Reproduce the following data verbatim, keeping every line as it appears.

Items from a data source
—————

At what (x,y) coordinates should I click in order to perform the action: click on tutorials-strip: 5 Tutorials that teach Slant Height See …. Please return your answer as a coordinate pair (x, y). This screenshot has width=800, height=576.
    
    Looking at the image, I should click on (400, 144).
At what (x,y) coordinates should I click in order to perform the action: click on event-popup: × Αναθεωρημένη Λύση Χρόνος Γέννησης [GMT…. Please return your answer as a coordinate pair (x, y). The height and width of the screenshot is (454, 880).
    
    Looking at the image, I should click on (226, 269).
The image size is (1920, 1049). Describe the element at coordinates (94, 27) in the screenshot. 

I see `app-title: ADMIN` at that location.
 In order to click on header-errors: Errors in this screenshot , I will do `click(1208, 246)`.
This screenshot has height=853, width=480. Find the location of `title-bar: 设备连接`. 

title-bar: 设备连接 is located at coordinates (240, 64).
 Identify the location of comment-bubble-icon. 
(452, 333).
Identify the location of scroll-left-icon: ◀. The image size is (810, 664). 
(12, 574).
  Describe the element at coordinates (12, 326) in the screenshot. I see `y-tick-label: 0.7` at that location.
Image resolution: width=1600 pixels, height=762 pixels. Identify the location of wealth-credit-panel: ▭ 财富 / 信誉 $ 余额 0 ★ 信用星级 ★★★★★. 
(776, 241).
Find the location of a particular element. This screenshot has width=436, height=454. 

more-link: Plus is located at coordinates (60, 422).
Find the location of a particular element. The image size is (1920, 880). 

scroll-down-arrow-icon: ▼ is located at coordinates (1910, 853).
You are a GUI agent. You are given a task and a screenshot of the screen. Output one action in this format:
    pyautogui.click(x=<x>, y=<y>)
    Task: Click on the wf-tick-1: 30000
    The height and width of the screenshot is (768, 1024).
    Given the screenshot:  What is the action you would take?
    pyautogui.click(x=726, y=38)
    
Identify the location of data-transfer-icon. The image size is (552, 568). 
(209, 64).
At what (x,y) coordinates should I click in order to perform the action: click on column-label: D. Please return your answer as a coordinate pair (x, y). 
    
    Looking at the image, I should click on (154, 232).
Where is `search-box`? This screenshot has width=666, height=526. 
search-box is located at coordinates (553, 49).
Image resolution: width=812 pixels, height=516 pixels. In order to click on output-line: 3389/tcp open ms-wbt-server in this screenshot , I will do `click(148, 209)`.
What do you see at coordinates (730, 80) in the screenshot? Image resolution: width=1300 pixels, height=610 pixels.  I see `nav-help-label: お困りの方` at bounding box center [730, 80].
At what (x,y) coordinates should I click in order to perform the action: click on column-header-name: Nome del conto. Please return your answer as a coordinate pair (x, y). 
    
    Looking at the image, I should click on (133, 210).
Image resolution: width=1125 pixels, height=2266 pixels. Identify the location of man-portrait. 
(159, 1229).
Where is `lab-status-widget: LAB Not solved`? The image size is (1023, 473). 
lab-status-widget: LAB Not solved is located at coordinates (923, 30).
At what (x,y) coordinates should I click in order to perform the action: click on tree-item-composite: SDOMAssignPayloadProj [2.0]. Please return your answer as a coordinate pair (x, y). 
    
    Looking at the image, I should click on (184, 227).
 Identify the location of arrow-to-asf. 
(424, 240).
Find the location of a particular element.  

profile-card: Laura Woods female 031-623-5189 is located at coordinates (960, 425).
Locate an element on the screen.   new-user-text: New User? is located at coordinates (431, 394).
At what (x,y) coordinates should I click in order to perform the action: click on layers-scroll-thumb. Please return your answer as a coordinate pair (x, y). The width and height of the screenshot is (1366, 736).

—————

WRITTEN ANSWER:
At what (x,y) coordinates should I click in order to perform the action: click on tutorials-strip: 5 Tutorials that teach Slant Height See …. Please return your answer as a coordinate pair (x, y). This screenshot has width=800, height=576.
    
    Looking at the image, I should click on (400, 144).
At what (x,y) coordinates should I click in order to perform the action: click on event-popup: × Αναθεωρημένη Λύση Χρόνος Γέννησης [GMT…. Please return your answer as a coordinate pair (x, y). The height and width of the screenshot is (454, 880).
    
    Looking at the image, I should click on (226, 269).
The image size is (1920, 1049). Describe the element at coordinates (94, 27) in the screenshot. 

I see `app-title: ADMIN` at that location.
 In order to click on header-errors: Errors in this screenshot , I will do `click(1208, 246)`.
This screenshot has height=853, width=480. Find the location of `title-bar: 设备连接`. 

title-bar: 设备连接 is located at coordinates (240, 64).
 Identify the location of comment-bubble-icon. 
(452, 333).
Identify the location of scroll-left-icon: ◀. The image size is (810, 664). 
(12, 574).
  Describe the element at coordinates (12, 326) in the screenshot. I see `y-tick-label: 0.7` at that location.
Image resolution: width=1600 pixels, height=762 pixels. Identify the location of wealth-credit-panel: ▭ 财富 / 信誉 $ 余额 0 ★ 信用星级 ★★★★★. 
(776, 241).
Find the location of a particular element. This screenshot has width=436, height=454. 

more-link: Plus is located at coordinates (60, 422).
Find the location of a particular element. The image size is (1920, 880). 

scroll-down-arrow-icon: ▼ is located at coordinates (1910, 853).
You are a GUI agent. You are given a task and a screenshot of the screen. Output one action in this format:
    pyautogui.click(x=<x>, y=<y>)
    Task: Click on the wf-tick-1: 30000
    The height and width of the screenshot is (768, 1024).
    Given the screenshot:  What is the action you would take?
    pyautogui.click(x=726, y=38)
    
Identify the location of data-transfer-icon. The image size is (552, 568). 
(209, 64).
At what (x,y) coordinates should I click in order to perform the action: click on column-label: D. Please return your answer as a coordinate pair (x, y). 
    
    Looking at the image, I should click on (154, 232).
Where is `search-box`? This screenshot has width=666, height=526. 
search-box is located at coordinates (553, 49).
Image resolution: width=812 pixels, height=516 pixels. In order to click on output-line: 3389/tcp open ms-wbt-server in this screenshot , I will do `click(148, 209)`.
What do you see at coordinates (730, 80) in the screenshot? Image resolution: width=1300 pixels, height=610 pixels.  I see `nav-help-label: お困りの方` at bounding box center [730, 80].
At what (x,y) coordinates should I click in order to perform the action: click on column-header-name: Nome del conto. Please return your answer as a coordinate pair (x, y). 
    
    Looking at the image, I should click on (133, 210).
Image resolution: width=1125 pixels, height=2266 pixels. Identify the location of man-portrait. 
(159, 1229).
Where is `lab-status-widget: LAB Not solved`? The image size is (1023, 473). 
lab-status-widget: LAB Not solved is located at coordinates (923, 30).
At what (x,y) coordinates should I click in order to perform the action: click on tree-item-composite: SDOMAssignPayloadProj [2.0]. Please return your answer as a coordinate pair (x, y). 
    
    Looking at the image, I should click on (184, 227).
 Identify the location of arrow-to-asf. 
(424, 240).
Find the location of a particular element.  

profile-card: Laura Woods female 031-623-5189 is located at coordinates (960, 425).
Locate an element on the screen.   new-user-text: New User? is located at coordinates (431, 394).
At what (x,y) coordinates should I click in order to perform the action: click on layers-scroll-thumb. Please return your answer as a coordinate pair (x, y). The width and height of the screenshot is (1366, 736).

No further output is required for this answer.